**Pixel coordinate grounding data**
● ● ● ● ● ● ●

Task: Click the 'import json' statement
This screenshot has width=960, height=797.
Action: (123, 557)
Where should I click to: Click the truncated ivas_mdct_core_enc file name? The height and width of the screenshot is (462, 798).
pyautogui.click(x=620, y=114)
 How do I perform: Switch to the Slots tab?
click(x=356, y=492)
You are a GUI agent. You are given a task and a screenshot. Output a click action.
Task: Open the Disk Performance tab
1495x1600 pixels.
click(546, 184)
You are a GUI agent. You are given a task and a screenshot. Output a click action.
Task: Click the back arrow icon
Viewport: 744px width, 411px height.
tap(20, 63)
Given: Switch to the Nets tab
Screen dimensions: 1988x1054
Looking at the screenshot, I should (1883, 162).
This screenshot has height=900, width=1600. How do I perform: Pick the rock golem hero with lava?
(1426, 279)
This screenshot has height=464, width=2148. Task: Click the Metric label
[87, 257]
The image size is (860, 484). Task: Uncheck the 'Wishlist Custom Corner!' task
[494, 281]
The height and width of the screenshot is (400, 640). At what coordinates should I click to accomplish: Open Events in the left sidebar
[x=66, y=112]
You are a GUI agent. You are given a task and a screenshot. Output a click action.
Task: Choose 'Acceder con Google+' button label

● ● ● ● ● ● ●

Without omitting anything, reproduce the whole of the data.

Task: Click the 'import json' statement
This screenshot has width=960, height=797.
Action: (123, 557)
Where should I click to: Click the truncated ivas_mdct_core_enc file name? The height and width of the screenshot is (462, 798).
pyautogui.click(x=620, y=114)
 How do I perform: Switch to the Slots tab?
click(x=356, y=492)
You are a GUI agent. You are given a task and a screenshot. Output a click action.
Task: Open the Disk Performance tab
1495x1600 pixels.
click(546, 184)
You are a GUI agent. You are given a task and a screenshot. Output a click action.
Task: Click the back arrow icon
Viewport: 744px width, 411px height.
tap(20, 63)
Given: Switch to the Nets tab
Screen dimensions: 1988x1054
Looking at the screenshot, I should (1883, 162).
This screenshot has height=900, width=1600. How do I perform: Pick the rock golem hero with lava?
(1426, 279)
This screenshot has height=464, width=2148. Task: Click the Metric label
[87, 257]
The image size is (860, 484). Task: Uncheck the 'Wishlist Custom Corner!' task
[494, 281]
The height and width of the screenshot is (400, 640). At what coordinates should I click to accomplish: Open Events in the left sidebar
[x=66, y=112]
You are a GUI agent. You are given a task and a screenshot. Output a click action.
Task: Choose 'Acceder con Google+' button label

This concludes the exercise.